According to the Starbuck's vice president of design and content, "This year we wanted to usher in the holidays with a purity of design that welcomes all of our stories."
Unfortunately, not everyone was so happy about the design, and Starbucks quickly got chastised on social media, accused of being overly politically correct and aiming to destroying Christmas. As the dissent proliferated, the issue also gave rise to as many Starbucks supporters, or at least enough people to express their apathy toward the issue.
It seemed as unimportant, yet as widely talked about, as the famous blue-dress debate.
And while "Red Cup Gate" will probably -- and hopefully -- fade fast, the entire affair provided a few valuable lessons for entrepreneurs.

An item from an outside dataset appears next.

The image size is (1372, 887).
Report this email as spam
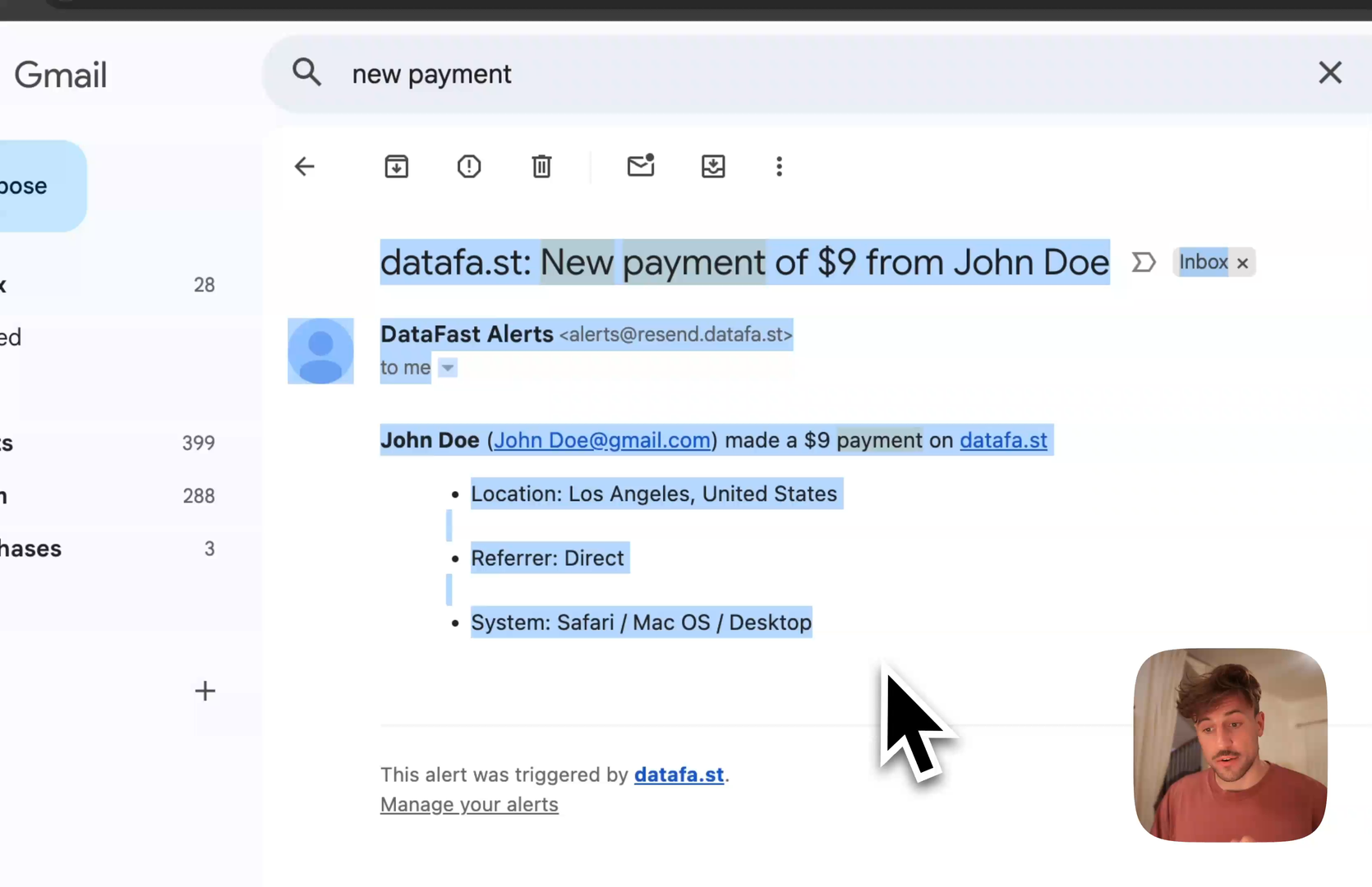coord(469,167)
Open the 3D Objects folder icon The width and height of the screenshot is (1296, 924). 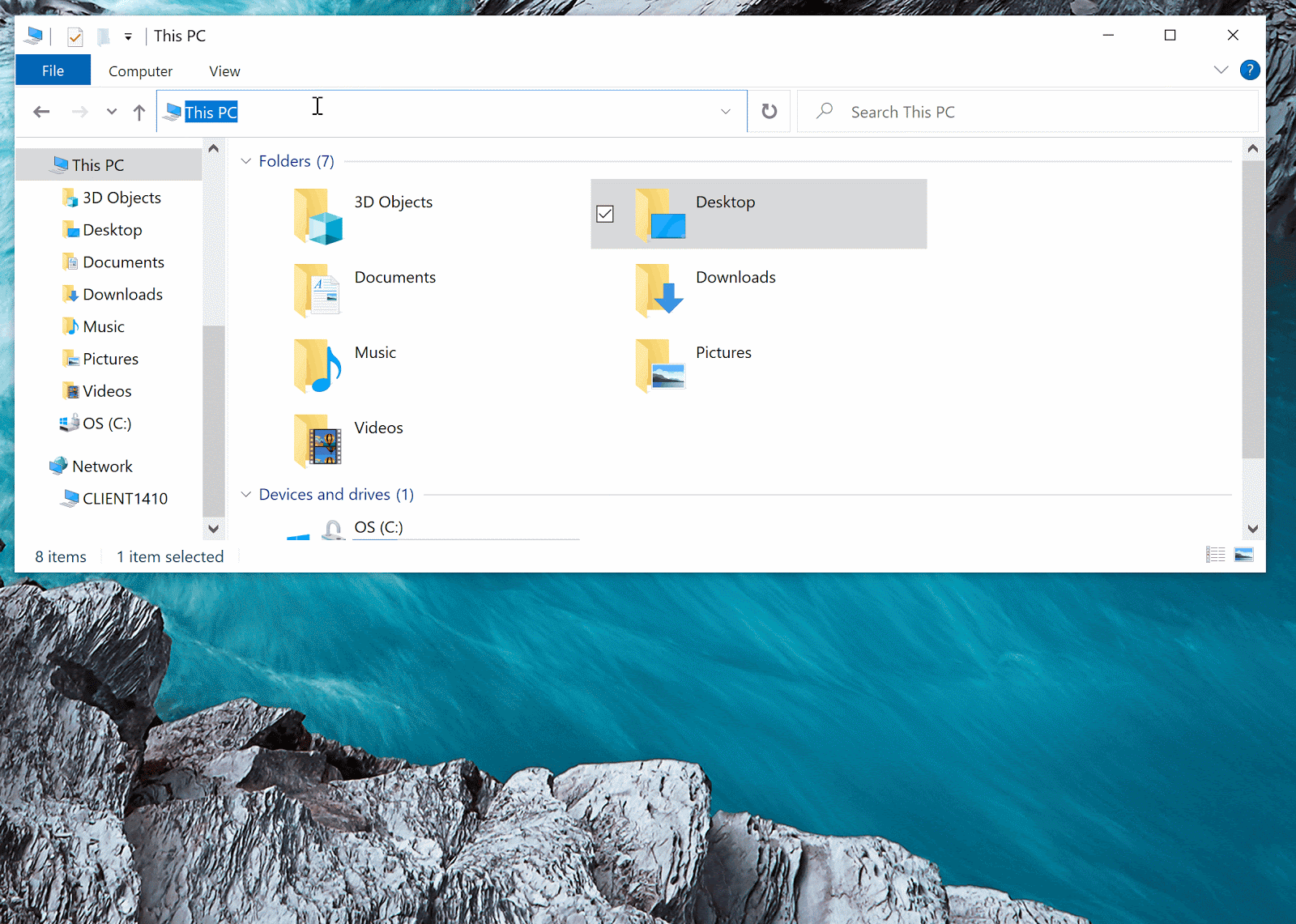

1. Yes, all PR is good PR.
With a market cap of $92 billion, Starbucks is not what you call a small company. When you consider the company added $1.4 billion dollars to its gift and loyalty card platform this time last year, it's clear that it has ample resources for marketing. The company employs some of the industry's most creative marketers who clearly deliberated and understood the potential ramifications of this new campaign. So why would they undertake such a campaign if they knew it would get such a negative response?
Simple: Doing so turns millions of people into marketers and publishers.
Consider the fact that Ellen Degeneres, Trevor Noah and Stephen Colbert chimed in on issue. That is amazing PR you can't even pay for.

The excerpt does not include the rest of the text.